Court shifts burden of proof to defendant in parallel import case
In Coty Germany GmbH v Piskar Klavdija sp (Case No IV Pg 129/2013, May 7 2014, released in July 2014), the Circuit Court of Ljubljana has held that products whose serial numbers and bar codes had been removed were not considered to be genuine, unless the alleged infringer could prove that they had legally been put on the relevant market by the holder of the trademark.
In April 2012 Coty Germany GmbH, the exclusive licensee of various prestigious beauty brands in the European Union, discovered that Piskar Klavdija sp was distributing Marc Jacobs Bang and Marc Jacobs Daisy perfumes to several stores in Slovenia. The infringing products' packaging had no bar code and serial number; they had either been removed or covered by stickers of unknown origin.
On genuine products, bar codes and serial numbers provide information about their production, such as time and place. This information enables the tracking of genuine products through distribution channels and helps to distinguish original products from counterfeits.
As Piskar Klavdija failed to respond positively to a cease and desist letter, Coty initiated an action for trademark infringement under Article 121 of the Intellectual Property Act, in conjunction with Article 47, requesting:
- the prohibition of further infringement;
- the publication of the judgment; and
- the payment of damages.
Coty argued that the distribution of products whose bar codes and serial numbers had been removed constituted trademark infringement. Coty could not determine the true origin of the products because the bar codes and serial numbers had been removed. Therefore, Coty argued, the defendant had the burden of proving that the goods were genuine and had been put on the EU market with the trademark holder's consent.
In its response and subsequent briefs, Klavdija Piskar argued that Coty's trademark rights were exhausted because the products were genuine and had been legally brought onto the EU market. The defendant further argued that distributing decoded products does not constitute infringement, because the coding of products for tracing purposes unreasonably inhibits market competition.
In its judgment, the court followed Coty's arguments regarding the burden of proof, holding that the decoded products were not deemed to be genuine unless the defendant proved that the products were genuine and had been put on the EU market with Coty's consent. The court concluded that Klavdija Piskar had failed to meet this burden of proof and, consequently, it had infringed Coty's trademark rights.

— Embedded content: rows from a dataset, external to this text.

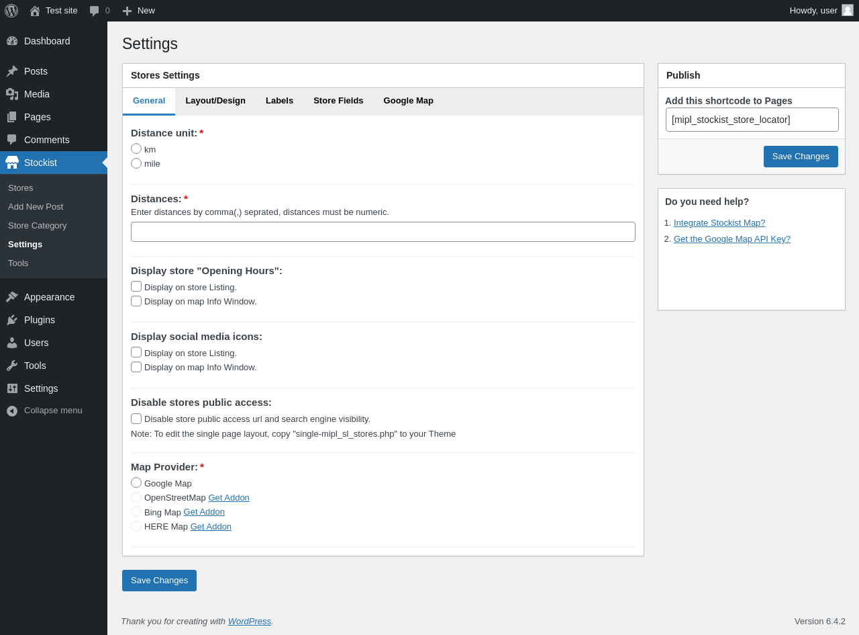This screenshot has height=635, width=859.
Task: Enable Opening Hours on store Listing
Action: click(x=136, y=286)
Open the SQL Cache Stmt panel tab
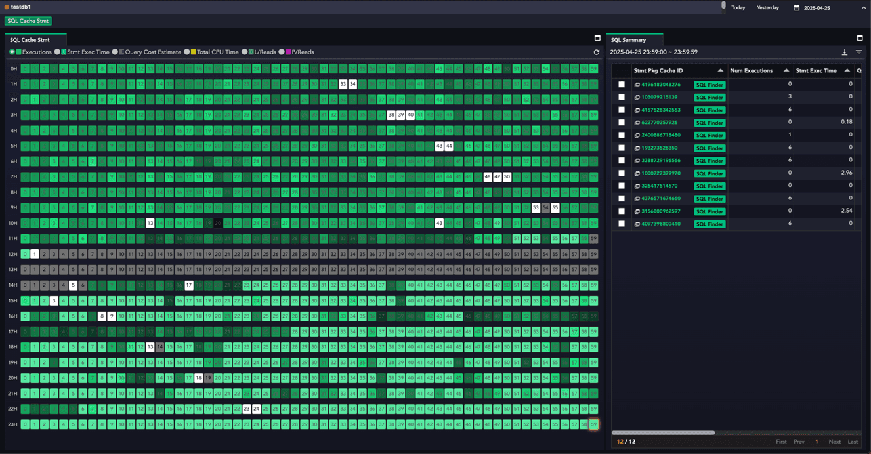The image size is (871, 454). (x=30, y=40)
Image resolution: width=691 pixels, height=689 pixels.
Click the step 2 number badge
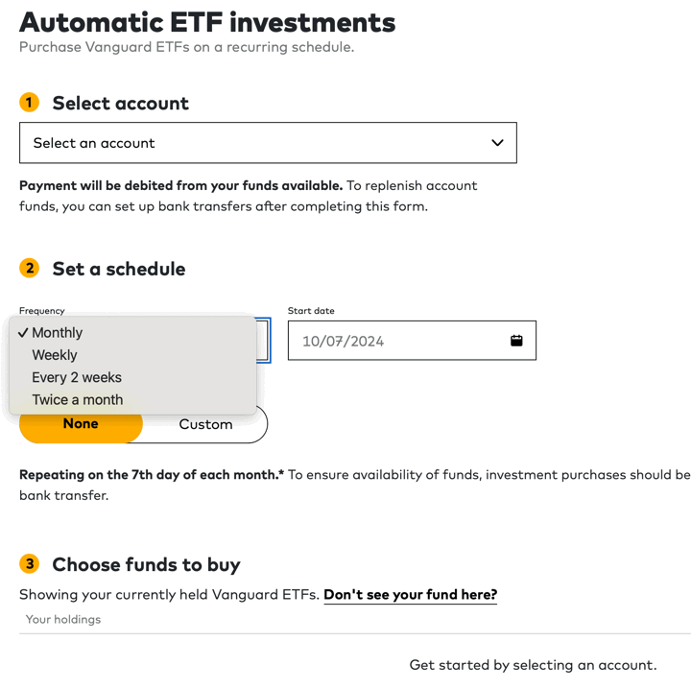[30, 268]

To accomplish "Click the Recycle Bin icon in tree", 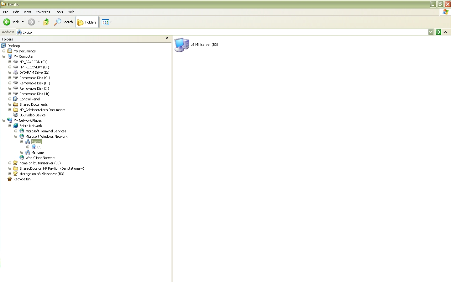I will (10, 179).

The judgment has now become final as Klavdija Piskar did not appeal the decision.
This judgment may have a significant impact on evolving Slovenian case law regarding parallel imports, because the court shifted the burden of proof to the defendant. This could mean that, in all future cases, goods will be deemed to be counterfeits where the defendant is unable to demonstrate the genuine and legal origin of the goods.